Hardware Testing and Benchmarking Methodology
On many hardware review websites explanations of the methodology used for testing and the amount data displayed in the review are lacking in quality and quantity. I'll attempt to show what needs to be addressed to improve the quality of these reviews, what you should find in high-quality reviews, and how to find misleading information.
Qualitative vs. Quantitative
When a reviewer states 'Product X is the fastest/most quiet/best value,' this is a qualitative statement. The reviewer is using statements that are unquantifiable, that is they can't be put into numbers. This is bad because these statements can't be tested or proven true, and therefore it misleads the reader.
However, these statements can be quantified, the reviewer might say 'Product X is the most quiet because it performed at 18 dB@1m at such and such speed compared to product Y (See Table Z).' This may not be as flashy or as eloquent as a simple 'This is the best' statement, but with correct testing methodologies to back up that sentence, it's actually telling you something about the item, rather than showing off the reviewer's writing style.
Testing can be completely ruined unless the number of variables involved are reduced to the absolute minimum number.
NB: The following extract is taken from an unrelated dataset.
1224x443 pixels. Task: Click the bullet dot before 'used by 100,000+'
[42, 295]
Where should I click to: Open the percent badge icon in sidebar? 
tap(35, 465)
For experiments, the ideal is to have only one variable. For example, voltage, ambient temperature, and airflow are controlled, while the temperature varies. In the real world having only one variable is not always possible, but the good experimenter attempts to reduce the effects of anything that might affect the test. This might be accomplished by turning disconnecting or turning off any other attachments to a computer, or removing un-necessary parts (such as a sound card or raid array) while testing a video card. When variables aren't kept in check, accuracy may be reduced, although the perceived precision may be high (see below).
Accuracy vs. Precision
This probably brings back vague memories of high school physics or chemistry for most readers, so a quick refresher. If something is accurate, it is close to the correct values, and if a result is precise it is repeatable and exact. Using a target as a metaphor, the bull's-eye is the 'correct' value, while the farther away from the center you are the less 'correct' the value is. Hover over each target with your mouse to see the explanation.
This relates to hardware testing somewhat abstractly, but the general idea is that testing conditions can allow for a high degree of precision (21.345 degrees Celsius for example) but can be completely wrong if not all variables are controlled (see above). On the flip side, the results can be correct, but not precise, however because of a large sample size the mean of the values obtained is close to the bull's-eye. Thus, precision does not have to be too great if the sample size is large enough. For hardware testers, this means that the most precise instrumentation available should be used, along with the greatest number of samples obtainable within a given time period. An accurate hardware review finds the data to agree closely with control values for the test and/or hypothesized or expected results for the test.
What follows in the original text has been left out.